-- Begin Extract to read --

Marquette has dropped a bit, however, since then, missing the NCAA tournament in each of the last two seasons.
How They’ve Done So Far
6-3 Big East (6th out of 16 teams),16-6 overall. CollegeRPI.com ranks them #31, with a strength-of-schedule ranking of #25.
(Note: CollegeRPI’s most recent update was Tuesday morning, and thus did not include Marquette’s Wednesday night victory over St. John’s.) The Golden Eagles are unranked, but received 6 votes in the AP poll (“37th place”, so to speak), in the Also Receiving Votes category. However, they did not receive any votes in the ESPN/USA Today poll.
Non-Big East Play
The season did not start off so well for the Golden Eagles, when they lost their second game of the season, a home cupcake game against Winthrop (by seven points, no less). They had won the opener against Rice, an old C-USA rival, handily.

-- End Extract to read --
-- Begin Entries shown --

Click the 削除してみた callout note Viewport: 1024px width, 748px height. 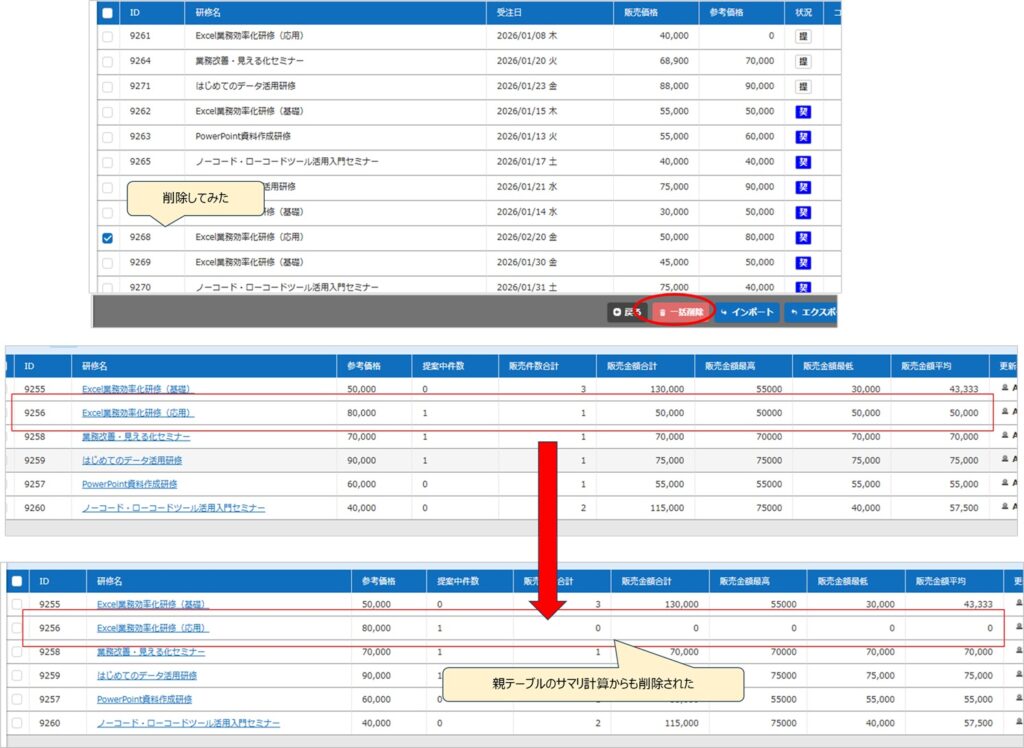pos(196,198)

-- End Entries shown --
-- Begin Entries shown --

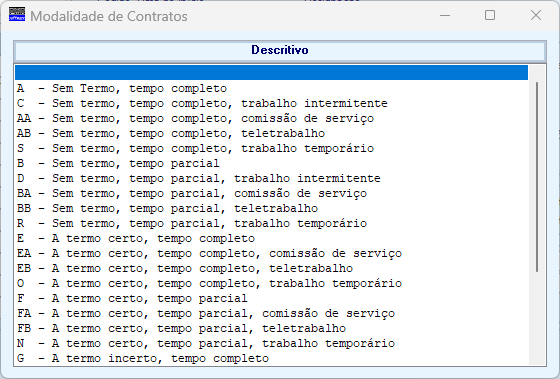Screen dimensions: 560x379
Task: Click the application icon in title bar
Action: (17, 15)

-- End Entries shown --

According to the Marquette passage, which team defeated the Golden Eagles in their second game of the season? Rely only on the Marquette passage for the answer.

** Complete output **
Winthrop